Prager insists that such an effort is not only unnecessary but unacceptable in a moral society.

“I am not interested in whether Mrs. Ford, an anti-Trump activist, is telling the truth,” Prager writes. “Because even if true, what happened to her was clearly wrong, but it tells us nothing about Brett Kavanaugh since the age of 17.”

For one thing, 17-year-olds often are tried as adults when they commit serious crimes, and surely Prager knows this. More important, though, this argument — far from being a principle that undergirds a moral society — is a recipe for complete anarchy. How old does a man have to be before he can be held responsible for his actions? And even if some mistakes could rightly be categorized as youthful indiscretions, making that determination requires that we first know the truth about what occurred.

It’s worth noting that Kavanaugh himself isn’t asserting in his defense that “boys will be boys.” He has categorically denied ever committing the assault of which he’s been accused. If he did do it, he’s now lied publicly several times, including under oath, and if that’s the case, we ought to know that, too.

Instead, Prager asserts that, regardless of whether Kavanaugh committed sexual assault, he has stored up credit with his stellar record since his teenage years and thus shouldn’t be bothered with defending himself against Ford’s charge — his “moral bank account” is full of capital. This is an utterly bankrupt way of assessing character, and it’s tantamount to arguing that virtue matters not at all.

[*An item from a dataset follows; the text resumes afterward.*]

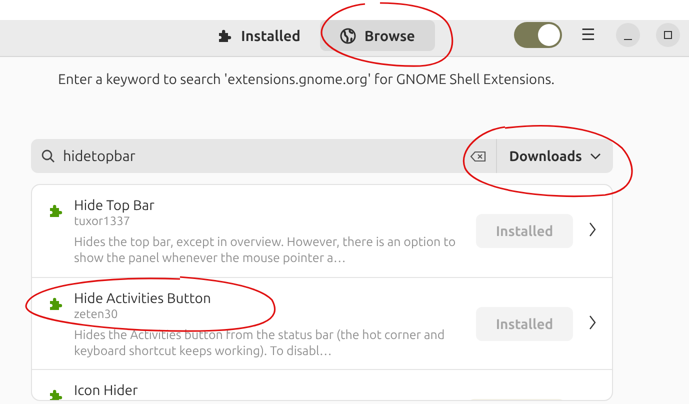 Image resolution: width=689 pixels, height=404 pixels. Describe the element at coordinates (306, 79) in the screenshot. I see `hint-text: Enter a keyword to search 'extensions.gnome.org' for GNOME Shell Extensions.` at that location.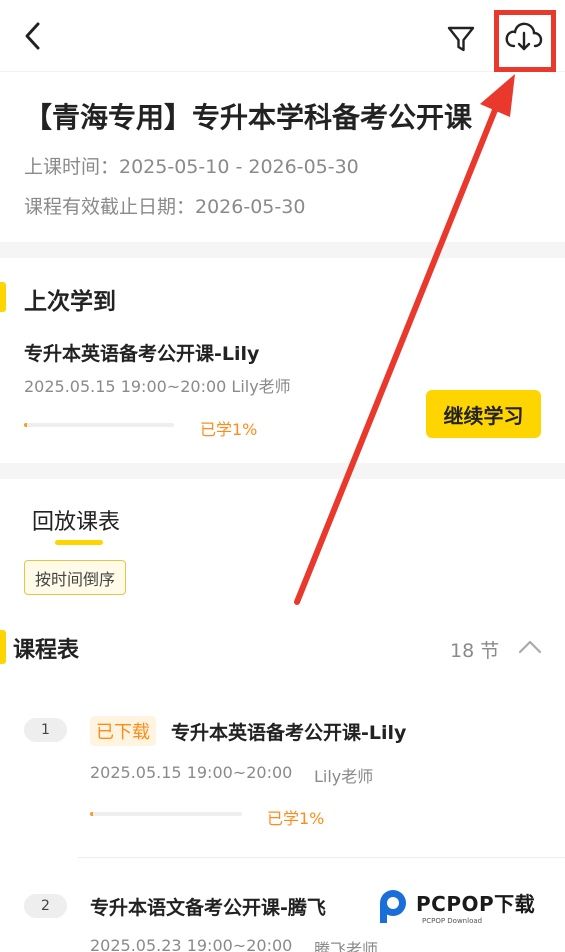 This screenshot has height=952, width=565. Describe the element at coordinates (476, 904) in the screenshot. I see `watermark-text: PCPOP下载` at that location.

Never mind that there is inherent value in clearing the name of a good man. No upright society evaluates its citizens based on the crudely calculated “net value” of their actions. We don’t invest good deeds in a social bank to be tallied up as a get-out-of-jail-free card on the day we commit a horrific crime. Under this ridiculous framework, if I commit a murder, I can be exonerated simply by having spent my life up to that point visiting the sick in hospitals and mowing lawns for the elderly, or promising to do so for the rest of my life. A just society doesn’t ascertain whether a criminal is a good or bad person on the whole; it imposes consequences for wrongdoing and obtains justice for victims.

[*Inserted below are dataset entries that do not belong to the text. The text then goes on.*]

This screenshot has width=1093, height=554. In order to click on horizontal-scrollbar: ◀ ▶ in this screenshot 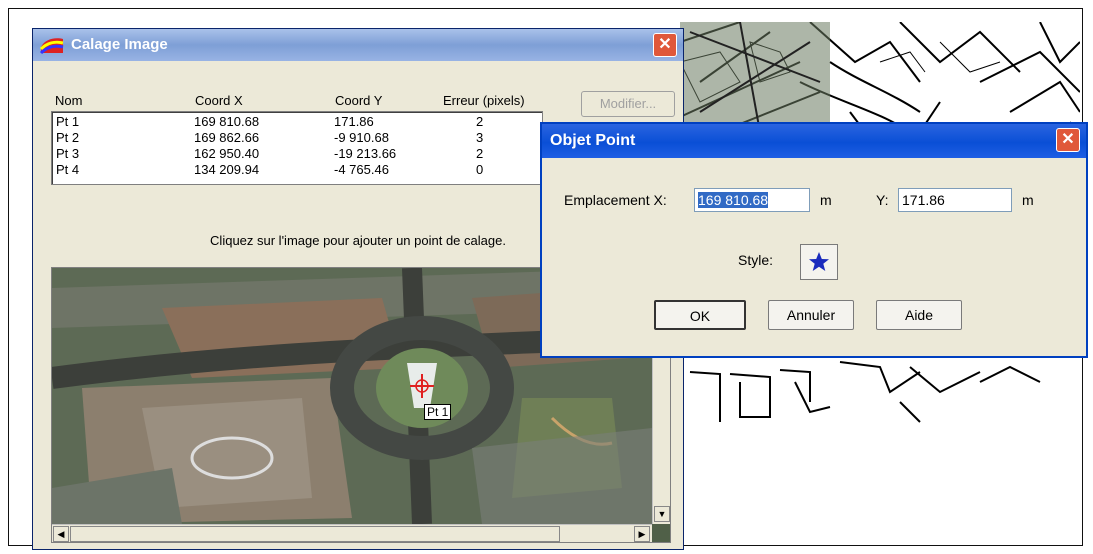, I will do `click(352, 533)`. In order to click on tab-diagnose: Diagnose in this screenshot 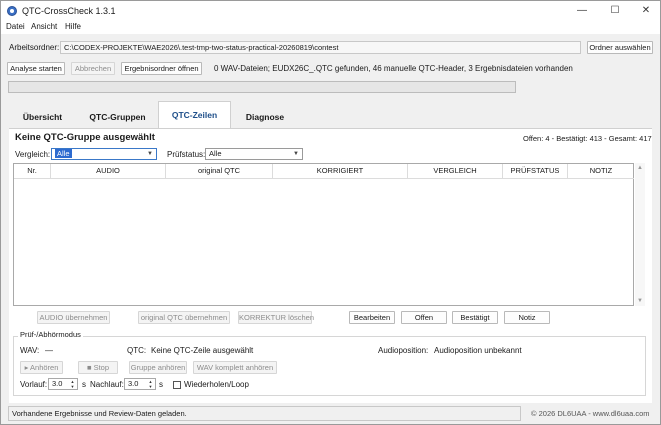, I will do `click(265, 116)`. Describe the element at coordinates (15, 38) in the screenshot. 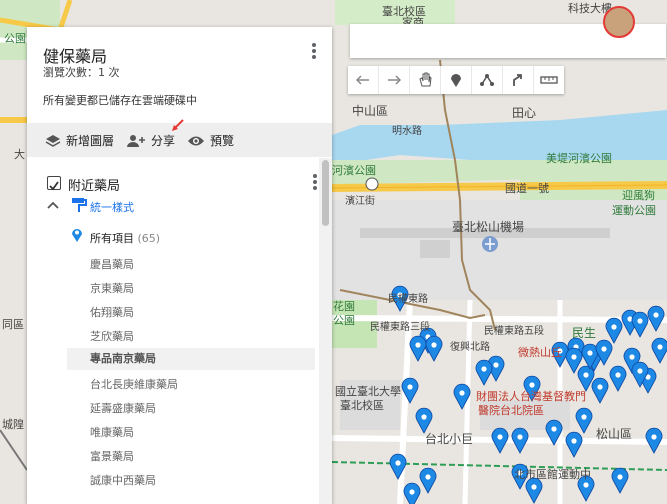

I see `map-label-park: 公園` at that location.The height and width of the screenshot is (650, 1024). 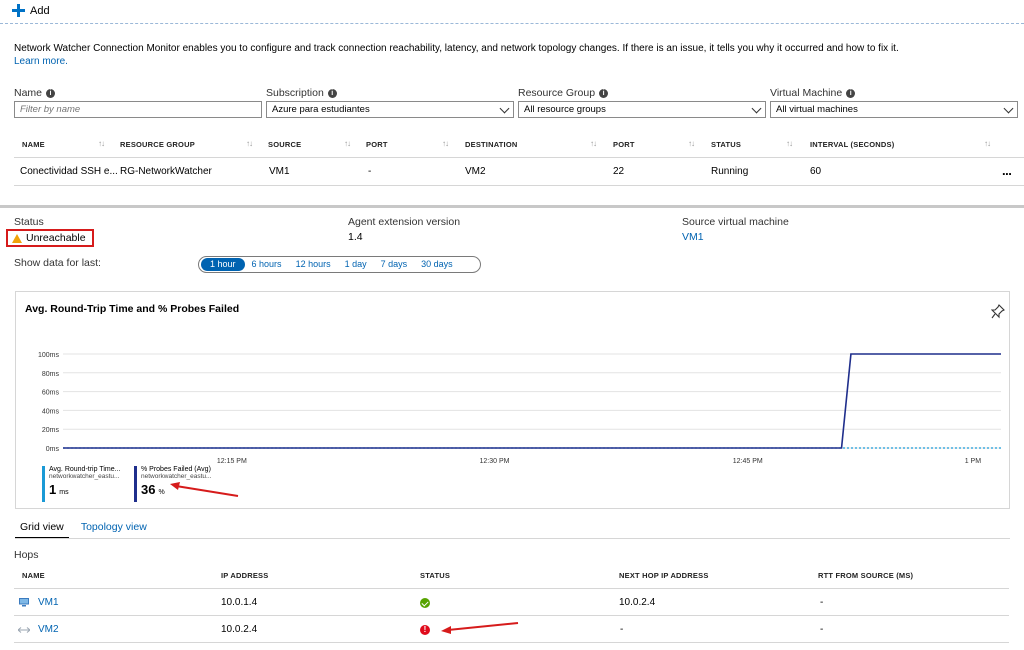 I want to click on table-row: VM2 10.0.2.4 ! - -, so click(x=512, y=629).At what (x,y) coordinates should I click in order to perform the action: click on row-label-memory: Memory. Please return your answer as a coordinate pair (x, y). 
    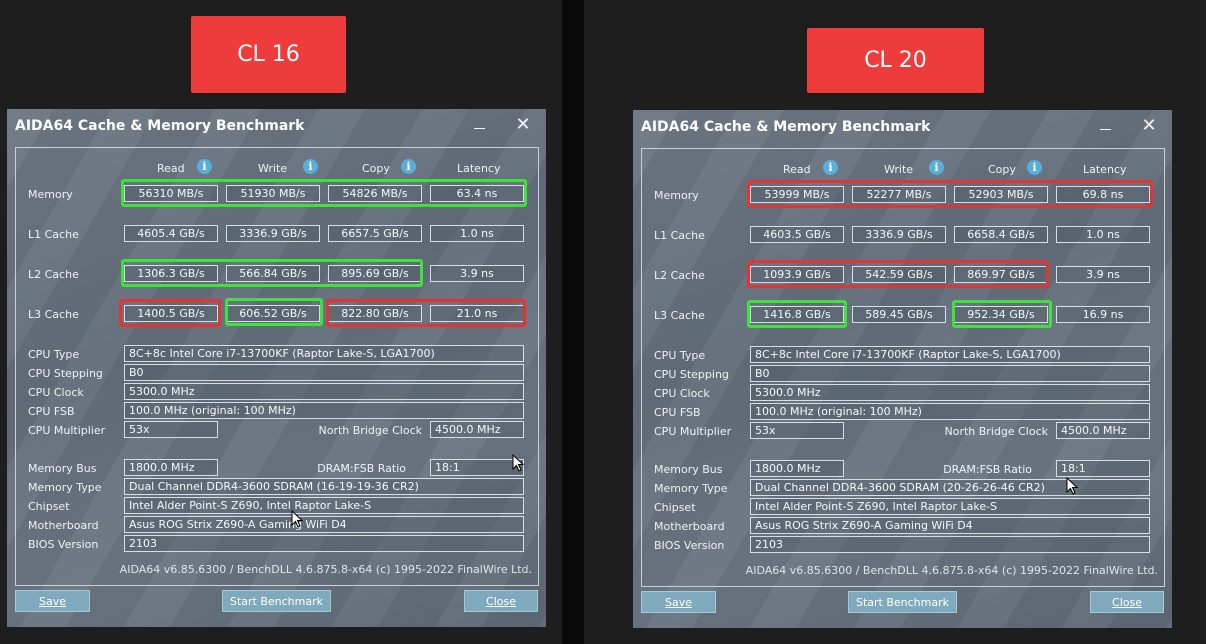
    Looking at the image, I should click on (676, 196).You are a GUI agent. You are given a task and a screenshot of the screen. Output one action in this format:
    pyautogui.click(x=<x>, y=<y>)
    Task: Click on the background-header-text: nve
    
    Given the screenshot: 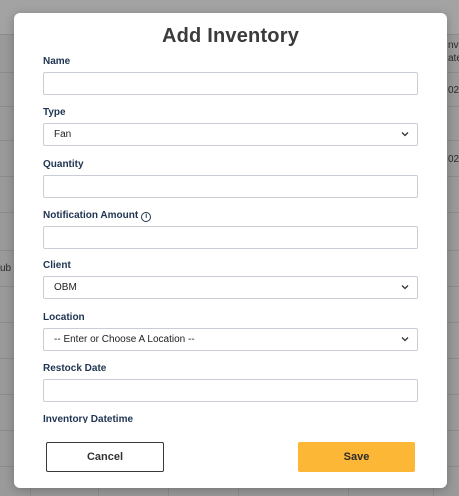 What is the action you would take?
    pyautogui.click(x=454, y=46)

Even more appalling is the fact that Prager cites Judeo-Christian values as a valid basis for refusing to investigate Ford’s charges. It’s one thing to argue that she has yet to provide sufficiently convincing evidence; it’s another to assert that Christian values dictate instinctively ignoring charges of sexual assault depending on the identity of the accused and the accuser.

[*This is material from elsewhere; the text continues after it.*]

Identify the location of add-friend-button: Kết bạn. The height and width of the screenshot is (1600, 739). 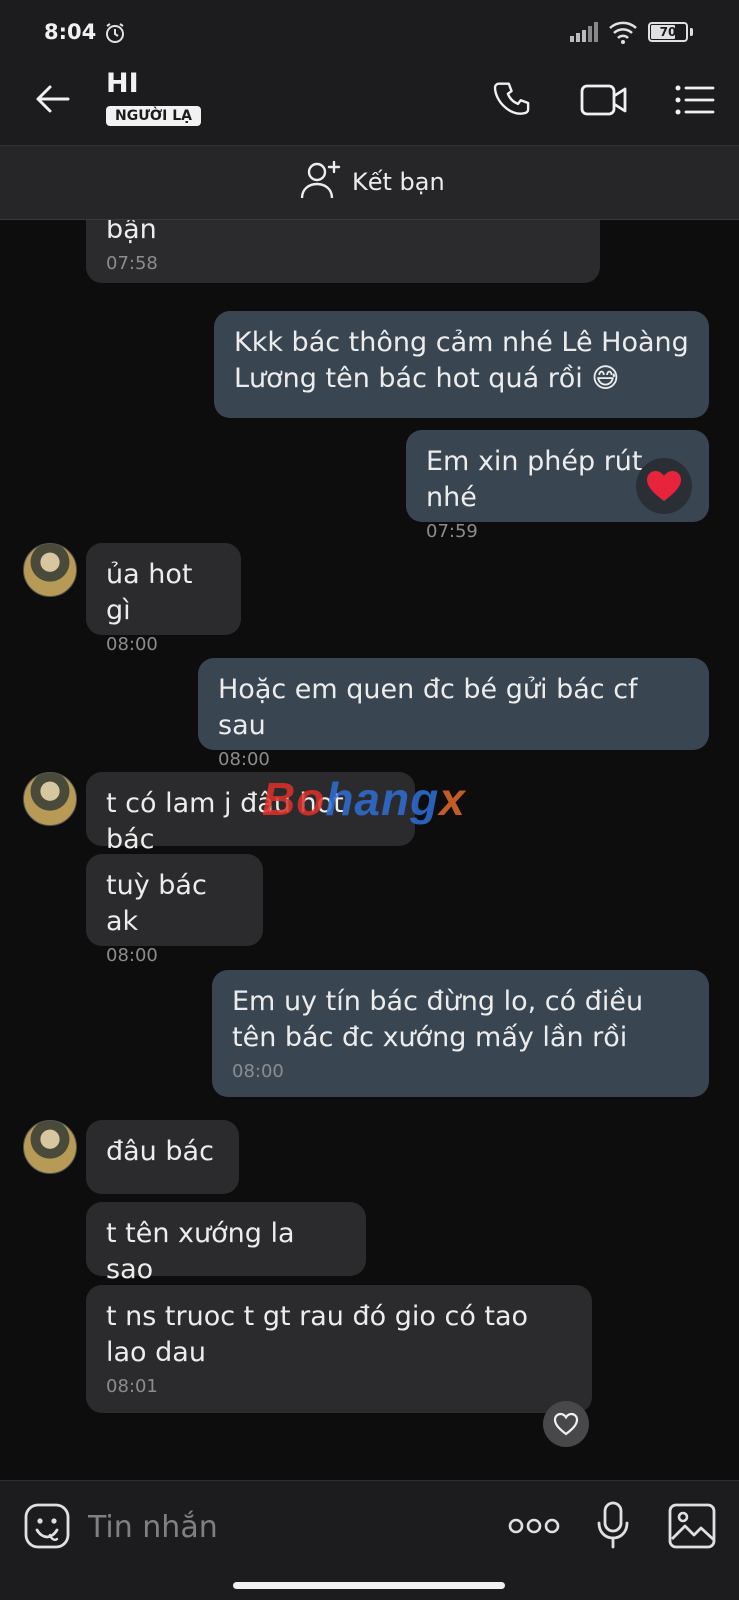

Worst of all, Prager uses the example of his wife’s response to her own sexual assault as a defense of his argument: “When my wife was a waitress in her mid teens, the manager of her restaurant grabbed her breasts and squeezed them on numerous occasions. She told him to buzz off, figured out how to avoid being in places where they were alone, and continued going about her job. That’s empowerment.”

Prager argues that his wife overcame this harassment in her workplace and was empowered as a result. But the situation he describes wasn’t a victory at all. A girl in her mid teens being forced to work in an environment where she had to hide from an adult man in order to prevent being violated, and spending all of her time at work afraid of being sexually objectified, isn’t empowering. Her abuser had all the power and faced no consequences for his actions.

Given the facts on the table, Kavanaugh’s supporters can best defend his character and exonerate him not by diminishing the significance of sexual assault but by acknowledging it as evil and working to show that he did not commit the actions Ford describes — exactly as Kavanaugh himself has already begun to do.

Conservatives can and should emphasize the importance of seeking the truth rather than taking the testimony of every accuser at face value. But we can never make the heinous case that because women are frequently subject to sexual harassment and abuse, such despicable treatment can be ignored, minimized, or written off.

Prager’s argument in defense of Kavanaugh is destructive to the conservative movement. It is uniquely wounding to conservative women. It does a disservice both to Ford and to Kavanaugh himself. And, worst of all, it makes a mockery of the truth and of justice.